P.S. Перечитал и вижу, что черт знает как написано письмо! Извините!

Примечания

Знамя, 1988, № 1. Затем: Письма. Печатается и датируется по второму изданию.

1. Скорее всего это 1928 год начала травли, или 1929, когда из правления Драмсоюза он получил справку, что все его пьесы «запрещены к публичному исполнению».

2. В.В. Вересаев на протяжении почти двадцати лет внимательно наблюдал за творческим развитием Булгакова, за его жизненными коллизиями, коих было немало, и в критические моменты всегда приходил на помощь талантливому писателю и драматургу.
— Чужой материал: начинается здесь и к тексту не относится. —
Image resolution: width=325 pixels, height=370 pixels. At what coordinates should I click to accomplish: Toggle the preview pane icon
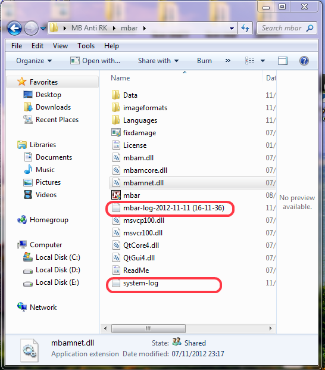click(283, 61)
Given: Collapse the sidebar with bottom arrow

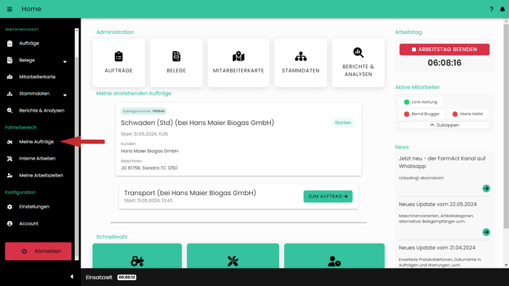Looking at the screenshot, I should click(72, 276).
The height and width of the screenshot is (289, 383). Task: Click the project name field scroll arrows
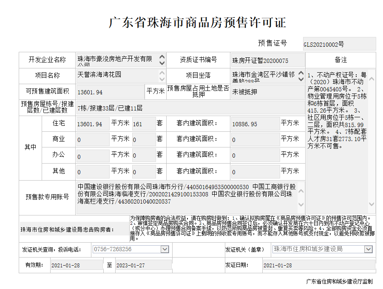pos(162,76)
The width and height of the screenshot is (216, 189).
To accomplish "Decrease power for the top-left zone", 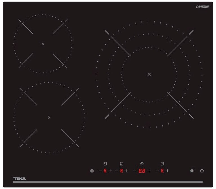I will click(100, 171).
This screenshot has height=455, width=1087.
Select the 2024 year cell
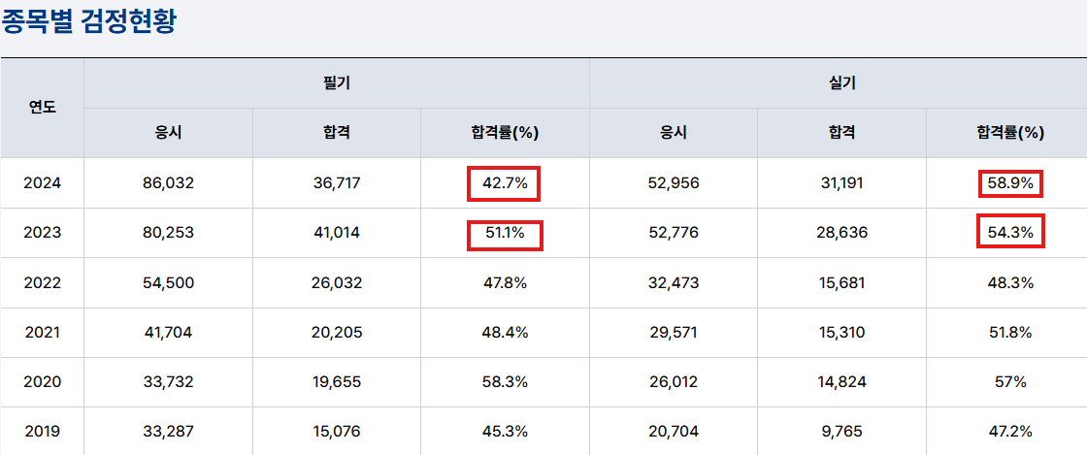click(43, 183)
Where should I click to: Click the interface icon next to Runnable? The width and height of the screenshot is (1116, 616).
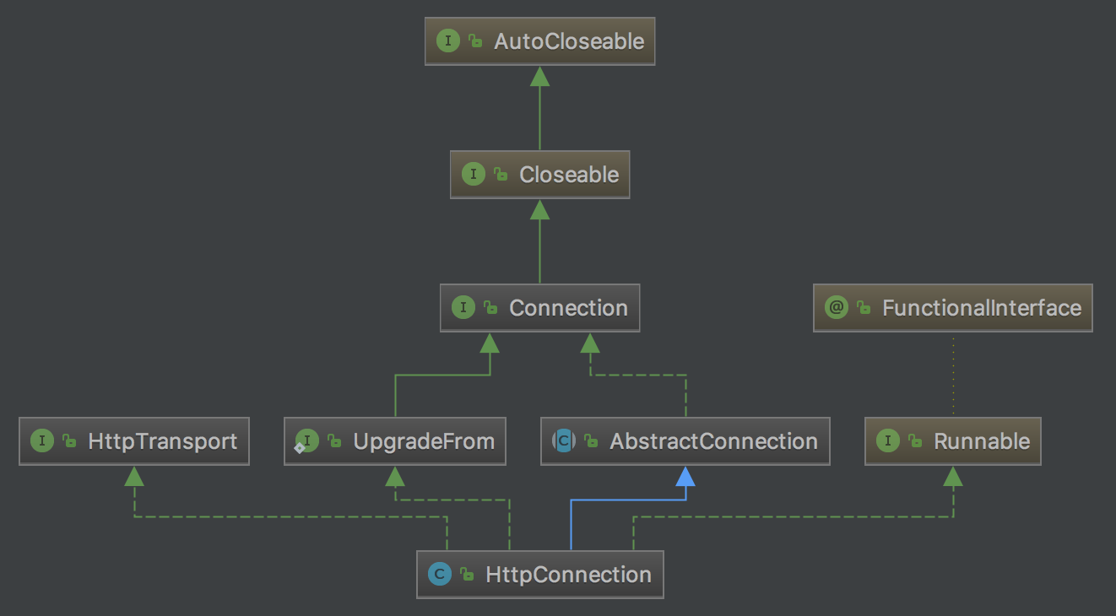coord(888,441)
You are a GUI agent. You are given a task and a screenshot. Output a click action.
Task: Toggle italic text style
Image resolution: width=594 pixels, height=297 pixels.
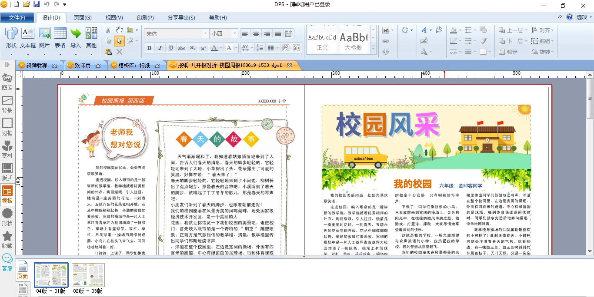(160, 48)
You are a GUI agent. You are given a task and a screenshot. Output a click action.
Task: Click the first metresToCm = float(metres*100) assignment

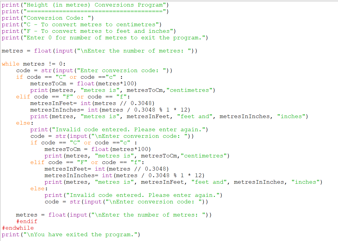point(83,84)
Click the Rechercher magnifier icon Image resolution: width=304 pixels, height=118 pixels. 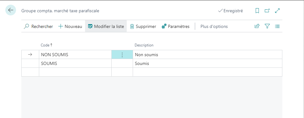(26, 26)
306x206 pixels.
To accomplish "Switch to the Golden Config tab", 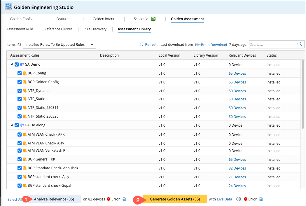I will click(21, 19).
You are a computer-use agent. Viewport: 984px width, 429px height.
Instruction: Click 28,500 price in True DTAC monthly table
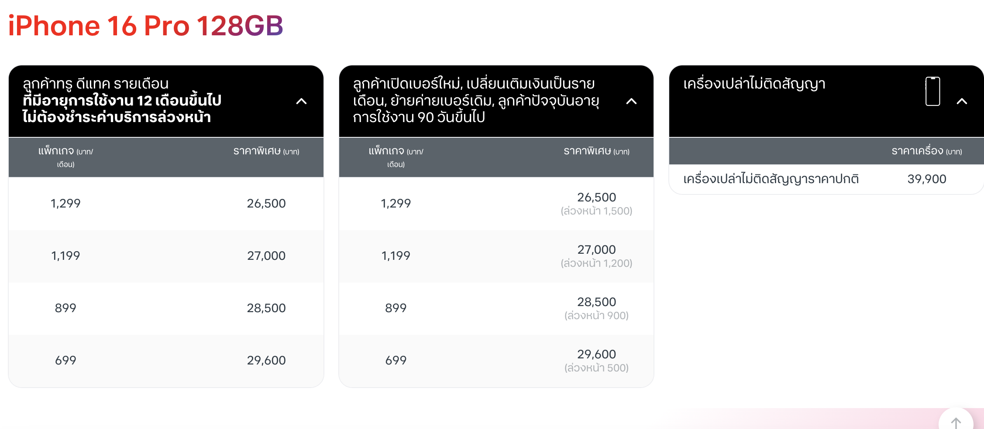point(266,308)
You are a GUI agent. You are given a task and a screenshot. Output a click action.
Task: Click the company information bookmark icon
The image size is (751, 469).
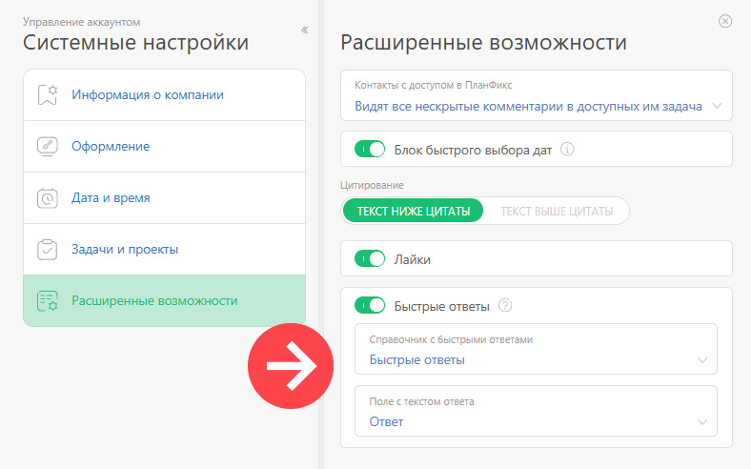48,95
Причем помощь эта носила не только моральный характер, Вересаев прекрасно понимал и чувствовал, что стеснительному в таких вопросах Булгакову иногда материальная помощь может быть просто спасительной. Приведем лишь один пример. В 1929 г., когда, по словам Булгакова, ему «по картам выходило одно — поставить точку», в квартире его появляется Вересаев.

— Я знаю, Михаил Афанасьевич, что вам сейчас трудно, — сказал Вересаев своим глухим голосом, вынимая из портфеля завернутый в газету сверток. — Вот, возьмите. Здесь пять тысяч... Отдадите, когда разбогатеете.

И ушел, даже не выслушав слов благодарности.

3. В разговоре с Булгаковым И.В. Сталин выразил желание встретиться лично.

4. «Оставьте всякую надежду» (ит.) — слова из «Божественной комедии» Данте Алигьери, начертанные над вратами ада.

5. Цианистый калий.

6. См. Письмо М.А. Булгакова к И.В. Сталину от 30 мая 1931 г.